2. Encouraging states to set up national centers specialized in combating terrorism, and calling on them to create similar centers on the regional level to facilitate intelligence sharing, exchange of real time operational information, developing mechanisms and technologies for data collection and analysis to thwart the preparation of terrorist operations and undermine the networks of recruitment, training, support and financing of terrorists, and coordination between relevant international bodies and other regional centers.
3. Inviting Interpol to consider how it could most effectively reinforce its extensive existing work against terrorism, and calling on all members of Interpol to contribute promptly and actively to the maintenance of an up-to-date list of wanted terrorists.
4. Encouraging states to adopt national legislation and procedures capable of preventing terrorists from utilizing asylum and immigration laws to reach safe havens or to use states’ territories as bases for recruitment, training, planning, instigation, and for the launching of terrorist operations against other states.

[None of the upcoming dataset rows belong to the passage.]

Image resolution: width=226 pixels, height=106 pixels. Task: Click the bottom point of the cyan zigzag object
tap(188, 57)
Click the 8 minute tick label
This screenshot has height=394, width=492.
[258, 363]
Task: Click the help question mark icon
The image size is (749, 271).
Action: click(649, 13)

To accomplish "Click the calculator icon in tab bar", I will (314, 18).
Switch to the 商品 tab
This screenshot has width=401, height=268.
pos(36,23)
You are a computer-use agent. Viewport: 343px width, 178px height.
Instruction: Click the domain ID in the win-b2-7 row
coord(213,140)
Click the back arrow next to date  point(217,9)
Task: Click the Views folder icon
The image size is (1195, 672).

5. Establishing, whenever appropriate, task forces to fight terrorism in every country that would be composed of elements from law enforcement and task forces and train them to deal with terrorist networks.
6. Developing domestic laws on fighting terrorism by criminalizing all terrorist acts including financing of terrorist activities.
7. Supporting and assisting developing countries in establishing early-warning mechanisms, management of crises and improve capabilities of those dealing with crises and situations of terror.
8. Increasing interaction with the media to enhance people’s awareness as to the dangers of terrorism and so that the media would not be used or manipulated by the terrorists.
9. Strengthening relations with non-government organizations to ensure an effective contribution to information-sharing relating to the fight against terrorism.
10. Establishing an international data base for coordination in respect of stolen passports, and other travel documents, whereby it will be possible to identify the place and numbers of those passports in order to reduce the movements of the terrorists, and encourage adopting high technology-related international criteria through international cooperation and technical assistance as may be necessary to prevent forging passports and using them by terrorist groups to travel from one country to another.